As for divine healings, again, it's not like anyone was studying the beneficiaries of a touch from God's hand for healing. And so what if a doctor puts a man on medication and he is miraculously healed the next day? Do the Doubtcasters really want to say that there's reason to think that God intervenes that often to heal people? On what basis would they say so? They propose a scenario where God's healing messes up a study of medicine, but that's just silly. What in the world would lead anyone to think that God is just interfering with such experiments for the fun of it? That's the stuff of caricatures and strawmen, not biblical Christianity. The Doubtcasters need to give us a reason to think this is something God does regularly, not import their biased, derisive views into Christianity, all the while claiming, however, that they are performing an internal critique.

As for their statement:
God makes sure nature behaves in regular ways except of course when God doesn't.

They say it in a mocking tone, but it's wide of the mark. Remember how gravity causes rocks to fall to the ground except when it doesn't? You know, because someone caught it?
Is intelligent activity part of "nature" in the way they mean? Ie, is human activity a law, a cyclical pattern observed over and over again? No. Nature does behave in regular ways except when God intervenes. That is not the same thing.

They say:
we could just say that God is smiting people and He is using natural processes to do so. But that doesn't help us predict when the next earthquake is going to occur

Again, God is not too concerned with our ability to predict when the next earthquake is going to occur. He is concerned that we know how to worship and glorify Him, and so we can actually learn from, say, Korah's rebellion that may have ended in a sudden seismic event. Here's the lesson: Don't rebel against God and act like you know better than the omniscient Creator. The prediction we can glean from this is that negative consequences follow from such rebellion. If the Doubtcasters were really engaging in an internal critique, they would've know this.

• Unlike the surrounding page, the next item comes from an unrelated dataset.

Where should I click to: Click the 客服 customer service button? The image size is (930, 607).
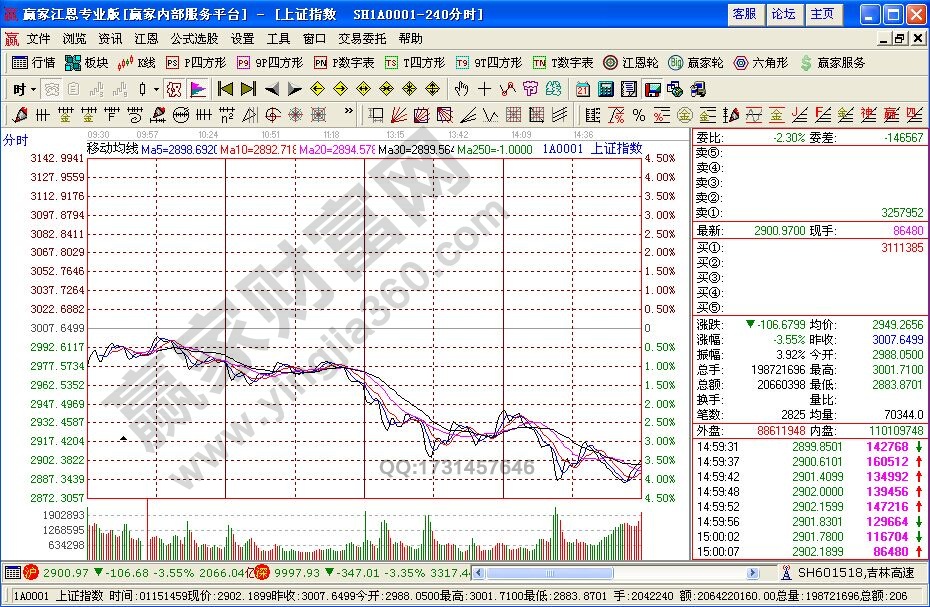[x=745, y=14]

But see, because of their biblical ignorance, they do not allow for God to reveal purposes and communicate about the nature of and reason for miraculous occurrences. They can't perform an internal critique because they can't understand the Word of God.
1 Corinthians 2:
6Yet we do speak wisdom among those who are mature; a wisdom, however, not of this age nor of the rulers of this age, who are passing away; 7but we speak God’s wisdom in a mystery, the hidden wisdom which God predestined before the ages to our glory; 8the wisdom which none of the rulers of this age has understood; for if they had understood it they would not have crucified the Lord of glory;
9but just as it is written,
         “THINGS WHICH EYE HAS NOT SEEN AND EAR HAS NOT HEARD,
         AND which HAVE NOT ENTERED THE HEART OF MAN,
         ALL THAT GOD HAS PREPARED FOR THOSE WHO LOVE HIM.”
10For to us God revealed them through the Spirit; for the Spirit searches all things, even the depths of God. 11For who among men knows the thoughts of a man except the spirit of the man which is in him? Even so the thoughts of God no one knows except the Spirit of God. 12Now we have received, not the spirit of the world, but the Spirit who is from God, so that we may know the things freely given to us by God, 13which things we also speak, not in words taught by human wisdom, but in those taught by the Spirit, combining spiritual thoughts with spiritual words.
      14But a natural man does not accept the things of the Spirit of God, for they are foolishness to him; and he cannot understand them, because they are spiritually appraised. 15But he who is spiritual appraises all things, yet he himself is appraised by no one. 16For WHO HAS KNOWN THE MIND OF THE LORD, THAT HE WILL INSTRUCT HIM? But we have the mind of Christ.